As a young girl on visits home from boarding school, I would notice her odd behavior. She would move her personal items from her bedroom to other closets around the house, including mine. She would throw all the food out of the cupboards. She would imagine voices outside and thought someone was trying to break into her home. The police would have to come and tell her no one was there. I remember the many times she would call me at college and ask me the same questions over and over again.
As the disease progressed, her confusion, disorientation and fear worsened. She was unable to remember what day it was or even the name of our president. Her panic increased, and my own fear and sense of helplessness and guilt became overwhelming. It was a terrible day when we stood together in front of a mirror, and she turned to me and asked, “Who are you?”
It wasn’t until she had a complete breakdown that I could step in and take charge of my dear mother’s life. I became her caregiver, and I worried about her all the time.
My thought back then was, “What on earth is going on? What’s happening to her?” Today, she would be diagnosed with younger-onset Alzheimer’s disease, since she was only in her 50s. But this was the 1970s. We didn’t know then what we know now. Very few people had heard of Alzheimer’s disease, and it was often misdiagnosed. Patients would be over-medicated and some even sent to mental institutions.
The best anyone could come up with was that she was suffering from alcoholic dementia. She did like to drink, but it wasn’t that much, and I now believe that alcohol helped her cope with the knowledge that she was losing her memory and, ultimately, her career as well.
At last, in 1981, thanks to Dr. Ronald Fieve—with the help of a CAT scan and memory test—we got the right diagnosis. I felt such a great sense of relief knowing exactly what was wrong. Alzheimer’s can be an embarrassing and humiliating disease not just to people who have it but to friends and family as well, and early diagnosis by a neurologist is key to coping.
With the word of my mother’s illness getting out, I was approached by the Alzheimer’s Association, which had recently been started by Chicago businessman Jerome Stone, whose wife had the disease. This organization was my savior. At that time, the Alzheimer’s Association was a small mom-and-pop group made up of husbands, wives, sons and daughters who had family members with the disease. All these wonderful people were my support group. We were there for each other. We shared our daily knowledge and experience of how to best care for our loved ones.

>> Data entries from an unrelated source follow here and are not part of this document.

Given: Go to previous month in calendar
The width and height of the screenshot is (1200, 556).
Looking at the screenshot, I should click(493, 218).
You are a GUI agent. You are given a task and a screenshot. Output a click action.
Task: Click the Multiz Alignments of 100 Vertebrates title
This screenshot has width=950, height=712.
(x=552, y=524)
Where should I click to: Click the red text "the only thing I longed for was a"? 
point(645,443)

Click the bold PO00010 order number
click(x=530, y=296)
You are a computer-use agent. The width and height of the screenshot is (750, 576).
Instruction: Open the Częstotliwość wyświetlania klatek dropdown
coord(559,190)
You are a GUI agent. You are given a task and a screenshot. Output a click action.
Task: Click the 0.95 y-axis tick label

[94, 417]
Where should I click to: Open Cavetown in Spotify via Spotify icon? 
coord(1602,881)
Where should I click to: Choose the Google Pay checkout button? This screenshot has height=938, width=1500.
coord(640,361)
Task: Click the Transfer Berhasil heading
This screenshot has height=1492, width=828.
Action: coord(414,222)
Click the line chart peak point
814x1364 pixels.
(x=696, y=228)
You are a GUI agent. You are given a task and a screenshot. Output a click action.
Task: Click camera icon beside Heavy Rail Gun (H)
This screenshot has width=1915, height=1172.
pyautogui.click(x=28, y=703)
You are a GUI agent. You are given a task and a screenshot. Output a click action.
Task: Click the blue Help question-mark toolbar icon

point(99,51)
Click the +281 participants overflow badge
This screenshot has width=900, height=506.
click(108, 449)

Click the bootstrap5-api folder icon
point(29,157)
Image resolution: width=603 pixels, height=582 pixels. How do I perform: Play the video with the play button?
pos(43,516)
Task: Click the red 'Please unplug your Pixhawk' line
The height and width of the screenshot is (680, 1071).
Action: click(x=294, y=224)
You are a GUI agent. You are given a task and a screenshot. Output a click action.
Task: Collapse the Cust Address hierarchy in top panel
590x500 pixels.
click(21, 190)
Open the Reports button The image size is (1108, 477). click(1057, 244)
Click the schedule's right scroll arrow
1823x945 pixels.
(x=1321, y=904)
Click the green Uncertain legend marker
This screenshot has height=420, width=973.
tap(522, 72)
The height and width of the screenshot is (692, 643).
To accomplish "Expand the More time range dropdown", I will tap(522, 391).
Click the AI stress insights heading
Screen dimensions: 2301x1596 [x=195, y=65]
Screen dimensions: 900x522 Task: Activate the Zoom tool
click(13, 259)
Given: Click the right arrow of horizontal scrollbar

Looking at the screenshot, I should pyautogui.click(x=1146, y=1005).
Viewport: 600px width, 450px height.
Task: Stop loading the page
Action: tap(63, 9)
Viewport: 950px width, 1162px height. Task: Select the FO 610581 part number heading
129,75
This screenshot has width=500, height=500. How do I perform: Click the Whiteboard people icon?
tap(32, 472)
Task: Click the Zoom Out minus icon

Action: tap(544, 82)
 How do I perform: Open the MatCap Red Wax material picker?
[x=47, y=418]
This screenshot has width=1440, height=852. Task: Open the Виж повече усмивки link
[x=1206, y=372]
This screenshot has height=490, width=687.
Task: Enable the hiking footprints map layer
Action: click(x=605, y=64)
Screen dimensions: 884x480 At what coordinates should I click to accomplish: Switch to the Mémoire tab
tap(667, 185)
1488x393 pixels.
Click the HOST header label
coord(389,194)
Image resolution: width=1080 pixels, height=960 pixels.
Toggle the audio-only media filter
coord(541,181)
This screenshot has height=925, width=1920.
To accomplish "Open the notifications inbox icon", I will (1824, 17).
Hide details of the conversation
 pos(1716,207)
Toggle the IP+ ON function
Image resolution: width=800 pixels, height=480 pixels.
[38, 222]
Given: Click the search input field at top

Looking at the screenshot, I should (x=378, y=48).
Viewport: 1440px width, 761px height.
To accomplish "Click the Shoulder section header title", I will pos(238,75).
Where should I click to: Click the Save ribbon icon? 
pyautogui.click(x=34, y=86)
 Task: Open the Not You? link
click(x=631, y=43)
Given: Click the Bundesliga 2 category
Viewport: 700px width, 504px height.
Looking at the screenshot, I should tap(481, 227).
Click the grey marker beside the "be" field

We sprung into action. We went to Washington to push for federal funding for Alzheimer research, because there was very little money spent on the disease at the time. We raised dollars to award to young researchers doing work in the field. We developed Alzheimer’s Association chapters around the country to support caregivers and make sure they knew that they were not alone. We participated in the development of Alzheimer’s Disease International (ADI), of which there are presently 72 member countries.
We continue our efforts today, pressing for heightened public awareness, increased government engagement, more research dollars, programs providing respite for caregivers and financial relief for those who cannot afford home care attendants and costly nursing homes.
My mother passed away in 1987. We have come a very long way since then. But there is so much more work still to be done.